How does Rockerbox handle a session that spans two dates (UTC)

Rockerbox will break a session (generating a new session_id and date) if a user’s session is active across two days. This may be common if users are active around UTC midnight.

How does Rockerbox define a session? How can I make sure a session is unique when I query against the dataset?

  • The session_id used by Rockerbox is a timestamp of the first event in a session, vs the session_id cached in your browser. This allows Rockerbox to maintain the same session_id when a user opens a new tab.
  • Because session_id is defined as a timestamp, it’s not unique per user. To identify all unique user sessions, join session_id|uid or filter for session_start = 1 in your query.
  • A session “expires” after 30 minutes of inactivity. If the user is seen as active again, the session_id will be reset.
  • A session is NOT re-set if new source information is provide (for example, a UTM on an internal page)

How do Rockerbox sessions compared to other sessions sources?

  • Rockerbox’s source data is pixel based events, with sessions logic layered on top of source data to group disparate actions into connected sessions. Source pixel data may differ from session source data from other providers like Shopify, GA4, Amplitude, etc.
  • Rockerbox’s session definiton (described above) may differ from other source session definitions and cannot be customized to match the definitions of other data providers.

How does Rockerbox handle bot traffic

  • Today, the only filtering performed on top of your raw site data is to remove any uids seen > 200x in the same day. Additional bot filtering is not applied by default, knowing that brands often prefer a custom approach to this type of filtering.

Why are some fields for a given row in the dataset blank?

  • Not all actions will have associated marketing context. Typically, only the first action in a session will pass along click-based marketing context in the URL. In your Rockerbox conversion data, the marketing context for each conversion event is carried over via this first action with marketing context. In this dataset, only the events that carry marketing context will have relevant fields populated to avoid any duplication.

Can I see non-click marketing context?

  • Non-click marketing context like view-based data from Linear TV, OTT, Display, and Social as well as other marketing context like promo code attribution or direct mail matching is not currently available in this dataset.

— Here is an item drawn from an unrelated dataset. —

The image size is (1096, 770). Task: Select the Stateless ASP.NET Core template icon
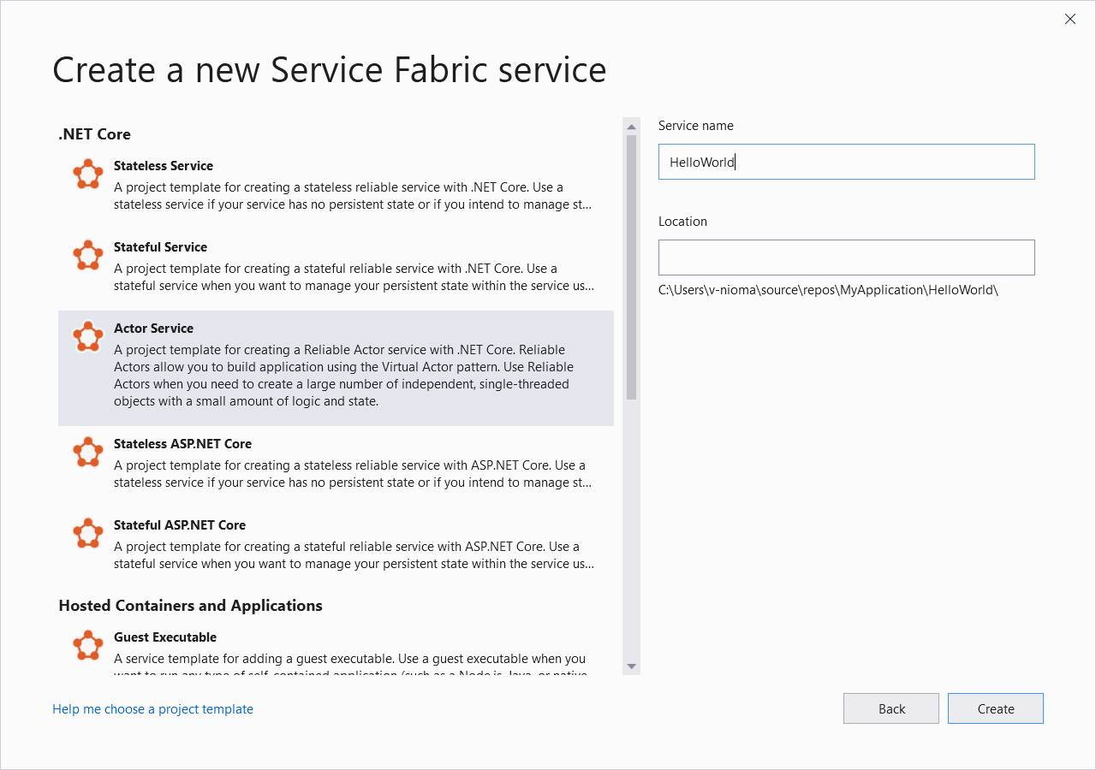pos(87,452)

How can I identify a repeat visitor?

  • When a visitor returns to site, they may or make not have the same Rockerbox cookie ID (uid). To string together a user path when the uid is NOT the same, Rockerbox applies an identity resolution process to our conversion datasets. This is not currently available for this dataset.
  • Users with > 200 events / day are excluded from this dataset under the assumption that these are admin users or server-side cookie IDs.

What is an engaged session?

  • An engaged session is defined by a session where the differences of the session_max and session_min timestamps are > 10 seconds.
  • By logic, this means that a session with only 1 action cannot be an engaged session, since the session_min and session_max timestamps will be the same
  • The engaged_session flag carries through all events within a given session (eg sessions with 4 events that last > 10 seconds will have an engaged_session flag on each row). To compare engaged session starts to overall session start, filter for session_start = 1 in your queries.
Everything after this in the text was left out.